Securing Shadow APIs, If You can Find Them

I caught up with Doug Dooley, Chief Operating Officer of Data Theorem, at RSA. The theme he raised was one that I heard repeatedly during the conference: the loss of IT security control in the cloud. As companies migrate to the cloud, it’s easy for established security controls to fail. This can happen for a variety of reasons, but mostly the issue has to do with visibility. When people are deploying applications and building systems on-premises, security managers can see what’s going on. In the cloud, well-meaning people can do things (and not do things) that create hard-to-spot security vulnerabilities.

Shadow APIs are an example of this phenomenon. According to Dooley, corporate enthusiasm for the data analytics benefits of APIs and the cloud has led to a risky scenario where Developers or DevOps teams set up APIs that no one knows about, except them. The architecture of open APIs then allows external users to access sensitive data without detection.
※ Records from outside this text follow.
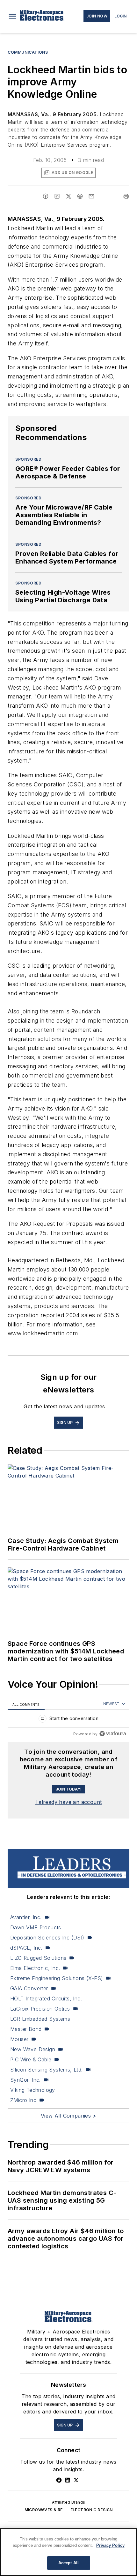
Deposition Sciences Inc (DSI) (47, 1937)
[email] (91, 196)
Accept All (68, 2562)
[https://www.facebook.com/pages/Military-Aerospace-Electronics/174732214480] (59, 2480)
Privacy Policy (110, 2545)
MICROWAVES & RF (44, 2509)
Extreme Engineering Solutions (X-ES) (56, 1978)
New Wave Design (32, 2049)
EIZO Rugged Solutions (38, 1958)
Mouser (19, 2039)
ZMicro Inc (23, 2100)
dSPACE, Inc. (26, 1948)
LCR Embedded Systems (40, 2019)
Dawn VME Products (35, 1927)
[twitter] (68, 196)
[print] (126, 196)
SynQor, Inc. (25, 2080)
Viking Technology (32, 2090)
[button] (12, 16)
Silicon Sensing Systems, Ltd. (46, 2069)
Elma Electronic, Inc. (35, 1968)
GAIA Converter (29, 1988)
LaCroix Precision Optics (40, 2008)
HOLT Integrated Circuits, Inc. (46, 1998)
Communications (28, 52)
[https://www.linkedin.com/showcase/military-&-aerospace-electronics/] (67, 2480)
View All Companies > (68, 2115)
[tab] (26, 1704)
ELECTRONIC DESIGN (91, 2509)
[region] (68, 1720)
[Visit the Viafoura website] (112, 1733)
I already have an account (68, 1802)
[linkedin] (57, 196)
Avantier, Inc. (26, 1917)
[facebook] (45, 196)
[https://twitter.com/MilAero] (76, 2480)
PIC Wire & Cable (30, 2059)
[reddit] (80, 196)
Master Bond (25, 2029)
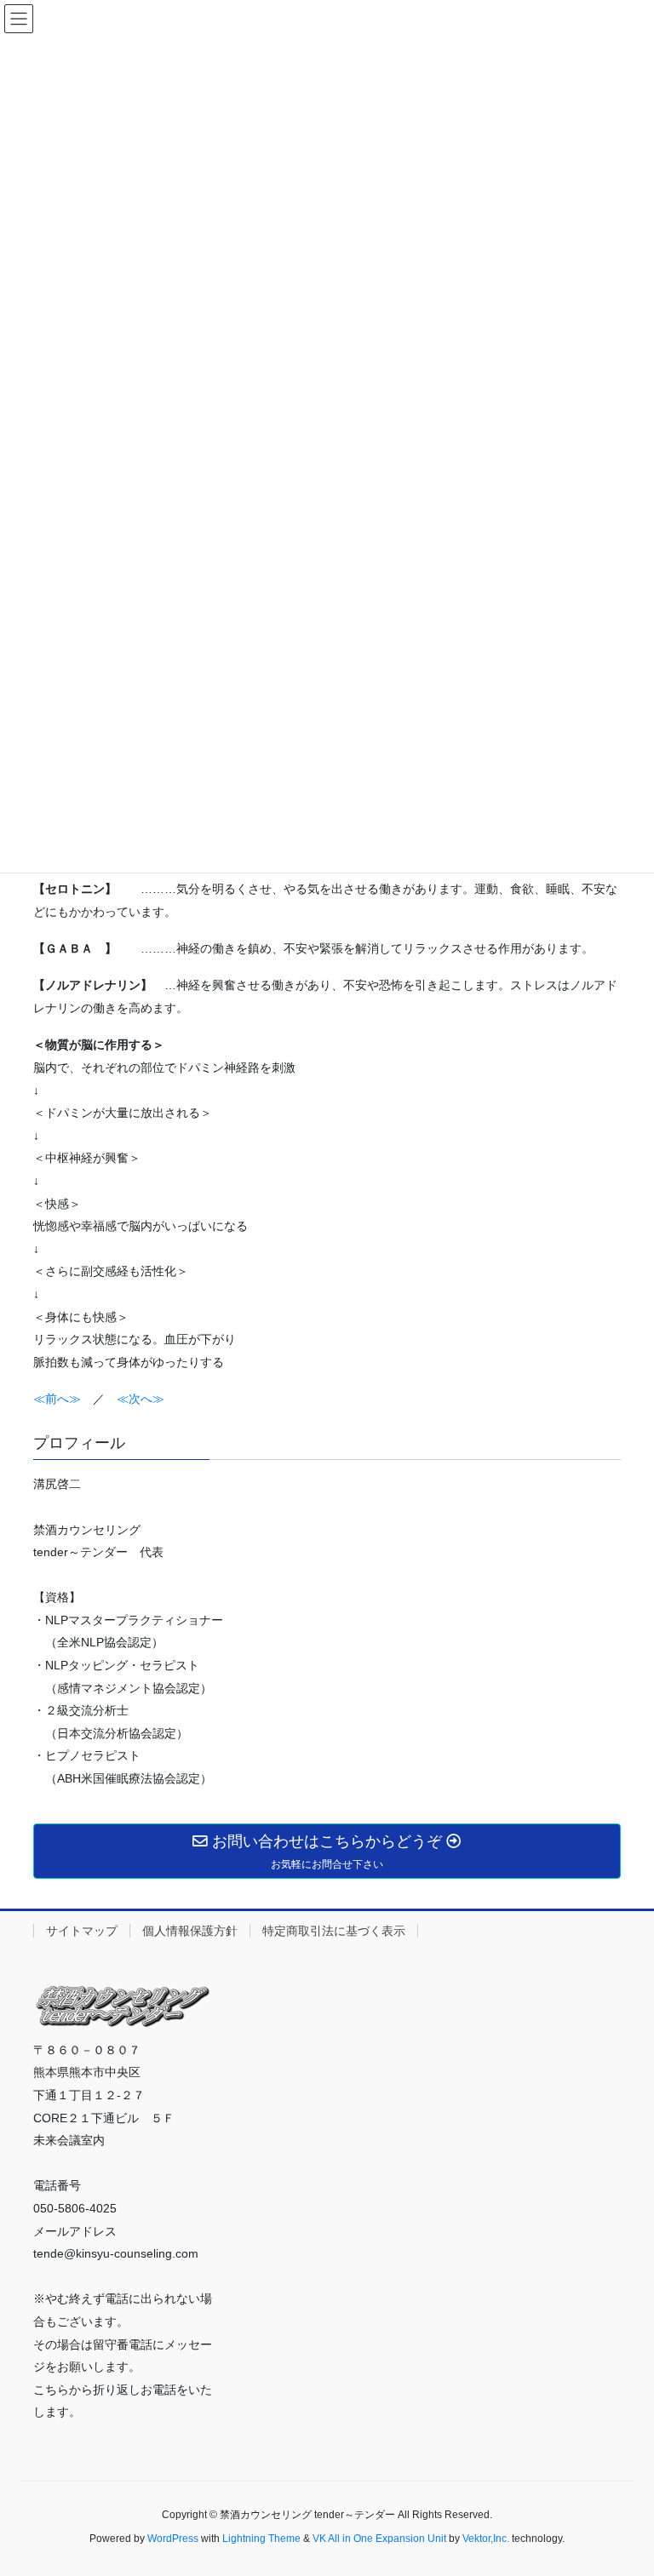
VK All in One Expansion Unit (379, 2539)
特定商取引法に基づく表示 (333, 1931)
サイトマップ (82, 1931)
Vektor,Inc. (485, 2539)
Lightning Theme (261, 2539)
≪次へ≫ (140, 1398)
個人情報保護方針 (190, 1931)
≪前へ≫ (57, 1398)
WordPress (172, 2539)
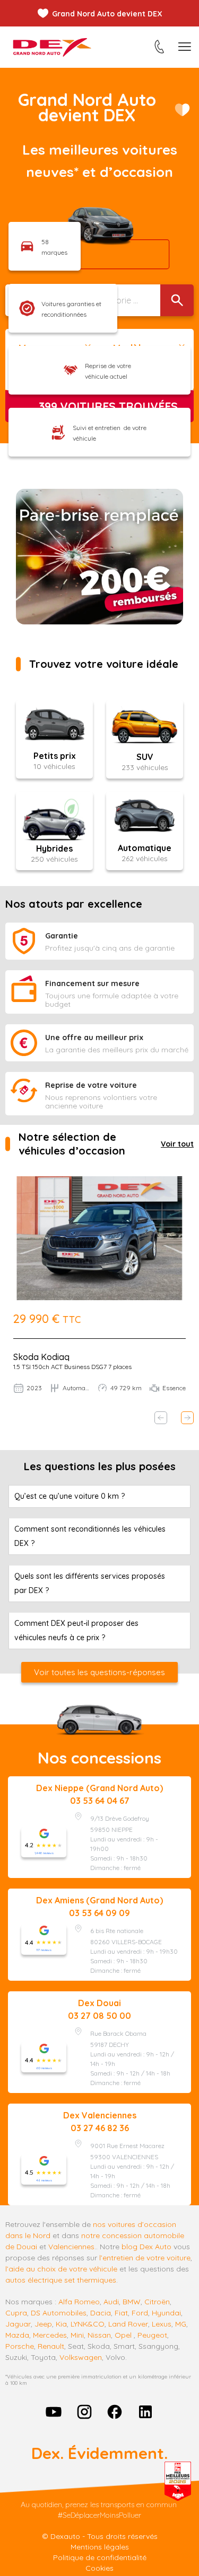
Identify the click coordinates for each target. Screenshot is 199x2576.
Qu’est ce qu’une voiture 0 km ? (69, 1496)
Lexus (161, 2324)
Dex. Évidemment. (99, 2453)
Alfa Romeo (79, 2301)
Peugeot (152, 2335)
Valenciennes (71, 2246)
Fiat (121, 2313)
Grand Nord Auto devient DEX (107, 14)
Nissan (99, 2335)
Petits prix (54, 755)
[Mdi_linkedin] (145, 2412)
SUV (144, 757)
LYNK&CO (88, 2324)
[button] (160, 1417)
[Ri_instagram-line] (84, 2412)
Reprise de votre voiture (91, 1085)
The real problem here, as Dooley pointed out, is the inability of traditional API gateways to function effectively in the cloud. “If you’re relying on an on-premises gateway as a proxy for ingress and egress of data, you could easily miss a cloud-based shadow API that’s been set up outside of regular controls,” he said. “The API is in the cloud. Your data is in the cloud. It’s all happening outside of what you normally monitor.”

Serverless architectures further compound the security challenge. “If the API disappears from view when it’s not in use, you’ve made the shadow API into what’s essentially an invisible API. Good luck trying to find it,” Dooley further noted. If security controls are outsourced to the cloud provider, this is yet another obstacle to reliable policy enforcement.
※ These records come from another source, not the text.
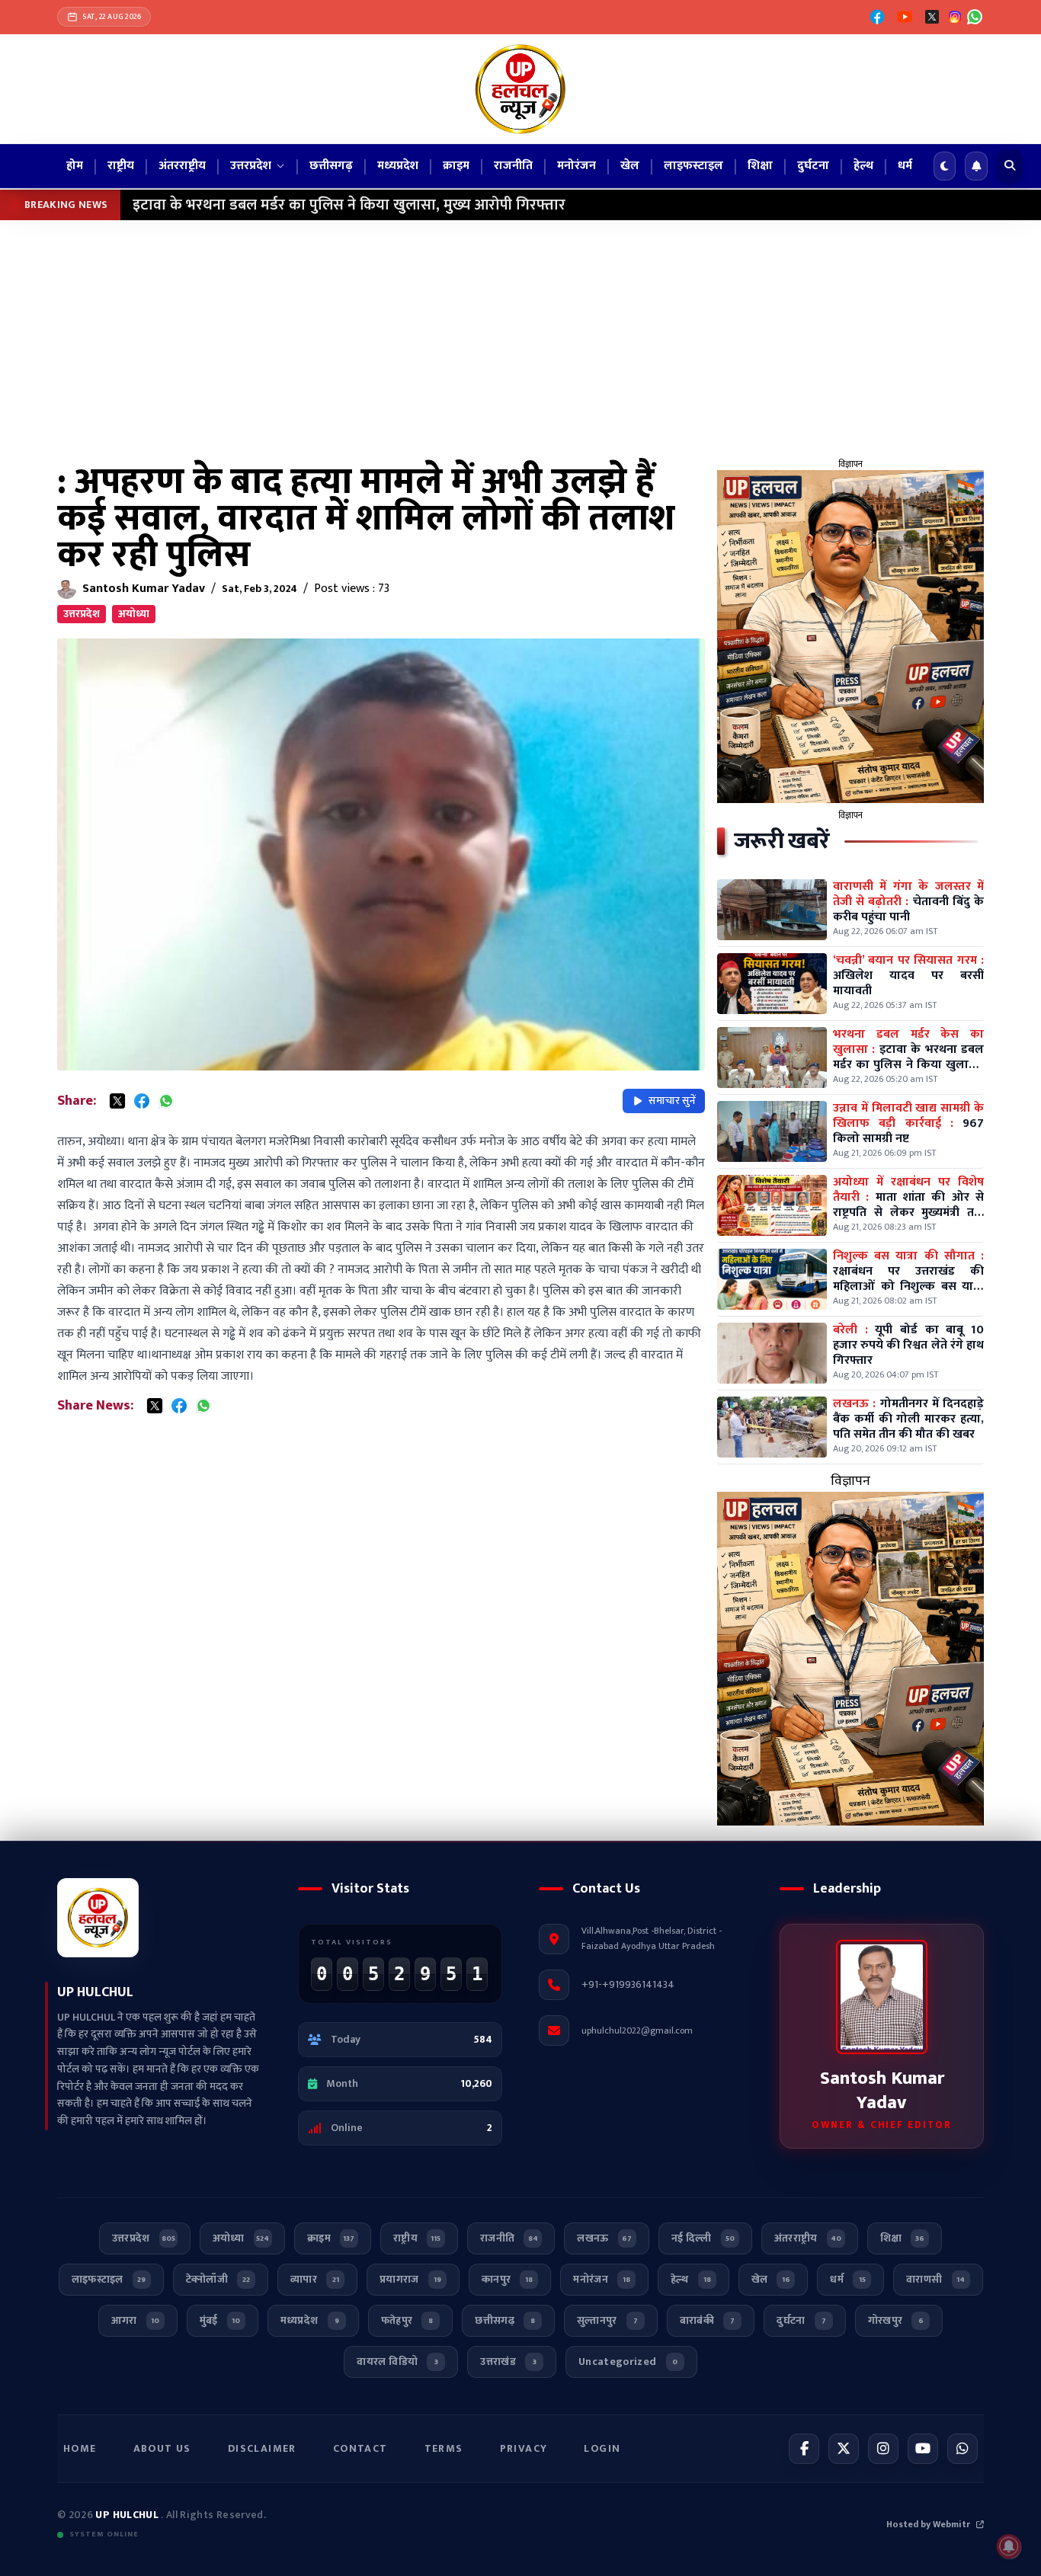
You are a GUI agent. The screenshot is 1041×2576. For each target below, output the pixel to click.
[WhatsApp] (975, 17)
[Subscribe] (976, 166)
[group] (850, 636)
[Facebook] (877, 17)
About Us (162, 2448)
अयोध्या (133, 613)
In the case of Data Theorem, they were approached by a company that discovered it had a data leak. The problem was they couldn’t figure out where it was happening. The Data Theorem toolset was able to discover the culprit, which was a cloud API for geolocation data that had been deployed without the knowledge of IT security. “This was not a case of malicious intent,” Dooley said. “The API developer was just doing what he thought was his job. He hadn’t been completely briefed on procedure, however, so the API was just out there.”